Hiking up capital requirements is the most effective tool in this regard—the bigger a bank’s buffers, the better that the economy at large is shielded from its inevitable blunders. It’s best to set these standards using simple, transparent measures like total equity and assets. Ideally, capital requirements should be finely tuned according to individual banks’ tier-one capital and risk-weighted assets, but as should be clear by now, we can’t trust big banks to give a truthful account of the quality of the capital and the severity of the risks lurking on their balance sheets.
The deficit in trust between banks and society justifies aggressive, intrusive, and costly new rules.
In November, RBS found an accounting error that cut more than $4 billion from the tier-one capital it reported to EU regulators. JPMorgan often boasts about its “fortress balance sheet,” but the Fed recently said that its capital level falls $22 billion short of the new minimum that will be rolled out over the next few years—the only big bank to face a shortfall.

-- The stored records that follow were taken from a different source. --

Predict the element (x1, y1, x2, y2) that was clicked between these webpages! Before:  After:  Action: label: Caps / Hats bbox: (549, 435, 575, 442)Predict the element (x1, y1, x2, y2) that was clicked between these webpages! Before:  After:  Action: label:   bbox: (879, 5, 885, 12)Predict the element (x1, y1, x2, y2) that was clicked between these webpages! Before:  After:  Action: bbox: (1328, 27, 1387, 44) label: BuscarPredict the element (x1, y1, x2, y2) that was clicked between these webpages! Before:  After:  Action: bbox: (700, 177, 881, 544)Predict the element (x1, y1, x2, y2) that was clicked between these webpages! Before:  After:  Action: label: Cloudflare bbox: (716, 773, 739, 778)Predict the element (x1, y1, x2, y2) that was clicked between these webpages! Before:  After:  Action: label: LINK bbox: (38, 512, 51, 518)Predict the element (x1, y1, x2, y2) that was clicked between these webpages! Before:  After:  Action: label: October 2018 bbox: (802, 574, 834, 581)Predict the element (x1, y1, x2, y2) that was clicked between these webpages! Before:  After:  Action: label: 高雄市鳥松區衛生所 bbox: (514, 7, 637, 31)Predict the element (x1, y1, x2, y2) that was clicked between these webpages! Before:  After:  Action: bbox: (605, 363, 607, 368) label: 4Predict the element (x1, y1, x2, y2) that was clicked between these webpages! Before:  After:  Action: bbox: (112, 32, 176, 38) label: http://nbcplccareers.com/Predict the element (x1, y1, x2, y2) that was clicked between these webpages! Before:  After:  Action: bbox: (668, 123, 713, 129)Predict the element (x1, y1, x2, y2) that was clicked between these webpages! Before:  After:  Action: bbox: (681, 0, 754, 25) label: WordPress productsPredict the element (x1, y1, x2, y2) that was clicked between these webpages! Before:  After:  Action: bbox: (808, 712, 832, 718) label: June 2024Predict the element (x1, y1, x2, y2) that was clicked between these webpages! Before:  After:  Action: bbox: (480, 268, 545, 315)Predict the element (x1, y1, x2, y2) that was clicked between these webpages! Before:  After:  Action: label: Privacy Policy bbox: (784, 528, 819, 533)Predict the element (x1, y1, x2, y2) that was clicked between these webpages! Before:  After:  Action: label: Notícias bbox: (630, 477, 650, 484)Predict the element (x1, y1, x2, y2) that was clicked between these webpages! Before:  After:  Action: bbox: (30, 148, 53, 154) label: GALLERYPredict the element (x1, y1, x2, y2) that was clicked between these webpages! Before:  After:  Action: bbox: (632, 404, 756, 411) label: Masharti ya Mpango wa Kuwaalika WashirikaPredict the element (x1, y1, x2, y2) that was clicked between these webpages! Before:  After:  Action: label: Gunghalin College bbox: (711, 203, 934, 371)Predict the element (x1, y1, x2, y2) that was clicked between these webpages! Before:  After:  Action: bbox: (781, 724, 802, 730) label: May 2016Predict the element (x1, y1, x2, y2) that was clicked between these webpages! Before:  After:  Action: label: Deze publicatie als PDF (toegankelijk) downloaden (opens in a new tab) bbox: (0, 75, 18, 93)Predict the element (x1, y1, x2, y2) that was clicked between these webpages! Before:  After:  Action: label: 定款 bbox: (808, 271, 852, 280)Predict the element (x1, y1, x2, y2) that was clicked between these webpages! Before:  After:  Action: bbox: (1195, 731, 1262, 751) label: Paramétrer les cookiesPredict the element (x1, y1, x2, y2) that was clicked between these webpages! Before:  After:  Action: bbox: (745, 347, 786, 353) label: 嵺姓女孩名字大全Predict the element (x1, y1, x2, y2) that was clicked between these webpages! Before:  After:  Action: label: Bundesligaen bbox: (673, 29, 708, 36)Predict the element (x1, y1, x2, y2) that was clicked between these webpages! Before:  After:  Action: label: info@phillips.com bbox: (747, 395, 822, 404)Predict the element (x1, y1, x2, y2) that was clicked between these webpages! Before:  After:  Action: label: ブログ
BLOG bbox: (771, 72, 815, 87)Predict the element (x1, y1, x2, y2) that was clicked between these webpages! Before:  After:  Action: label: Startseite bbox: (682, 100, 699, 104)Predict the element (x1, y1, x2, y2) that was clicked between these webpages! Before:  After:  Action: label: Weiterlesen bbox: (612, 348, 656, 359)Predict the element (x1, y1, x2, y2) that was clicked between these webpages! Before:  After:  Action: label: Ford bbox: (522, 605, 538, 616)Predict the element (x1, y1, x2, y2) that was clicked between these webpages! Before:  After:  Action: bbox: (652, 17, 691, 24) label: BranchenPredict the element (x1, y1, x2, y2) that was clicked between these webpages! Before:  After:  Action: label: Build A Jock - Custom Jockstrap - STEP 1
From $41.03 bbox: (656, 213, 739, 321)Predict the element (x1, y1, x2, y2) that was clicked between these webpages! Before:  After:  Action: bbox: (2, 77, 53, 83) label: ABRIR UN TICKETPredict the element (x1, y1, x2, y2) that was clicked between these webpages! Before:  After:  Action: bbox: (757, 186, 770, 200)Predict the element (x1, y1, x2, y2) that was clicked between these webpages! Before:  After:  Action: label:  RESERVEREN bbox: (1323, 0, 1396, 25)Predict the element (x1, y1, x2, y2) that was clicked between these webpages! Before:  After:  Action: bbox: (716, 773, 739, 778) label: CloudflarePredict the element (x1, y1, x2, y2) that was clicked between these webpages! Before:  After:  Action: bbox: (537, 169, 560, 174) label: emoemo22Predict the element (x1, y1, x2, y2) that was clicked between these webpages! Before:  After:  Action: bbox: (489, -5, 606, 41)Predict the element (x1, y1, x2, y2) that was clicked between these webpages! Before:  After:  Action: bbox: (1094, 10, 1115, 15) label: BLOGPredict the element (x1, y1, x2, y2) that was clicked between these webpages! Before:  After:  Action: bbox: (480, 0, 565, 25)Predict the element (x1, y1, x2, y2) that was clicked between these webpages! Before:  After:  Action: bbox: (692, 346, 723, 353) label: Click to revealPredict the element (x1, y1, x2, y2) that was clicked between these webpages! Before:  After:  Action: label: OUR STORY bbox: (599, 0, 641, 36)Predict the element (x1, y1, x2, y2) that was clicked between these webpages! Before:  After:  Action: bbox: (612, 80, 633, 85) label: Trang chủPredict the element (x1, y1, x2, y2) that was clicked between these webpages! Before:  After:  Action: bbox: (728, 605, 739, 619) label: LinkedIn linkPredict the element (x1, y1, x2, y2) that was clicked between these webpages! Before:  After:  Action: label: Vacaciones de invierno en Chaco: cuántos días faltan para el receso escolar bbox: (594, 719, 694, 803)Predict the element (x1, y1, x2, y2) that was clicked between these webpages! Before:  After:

The banking industry’s vehement opposition to leverage limits—a simple cap on the amount of equity a bank must maintain for a given amount of liabilities—should be taken as a sign that these restrictions are a step in the right direction. The industry’s fear of the global regulatory community’s new concept of “total loss-absorbing capital”—a banker described it as a “really scary number”—is another encouraging sign.
No businesses deserve capricious regulation, but some are less undeserving than others. The scale of the deficit in trust between banks and society justifies aggressive, intrusive, and costly new restrictions in 2015 and beyond. Most bankers probably aren’t liars, but they no longer deserve the benefit of the doubt.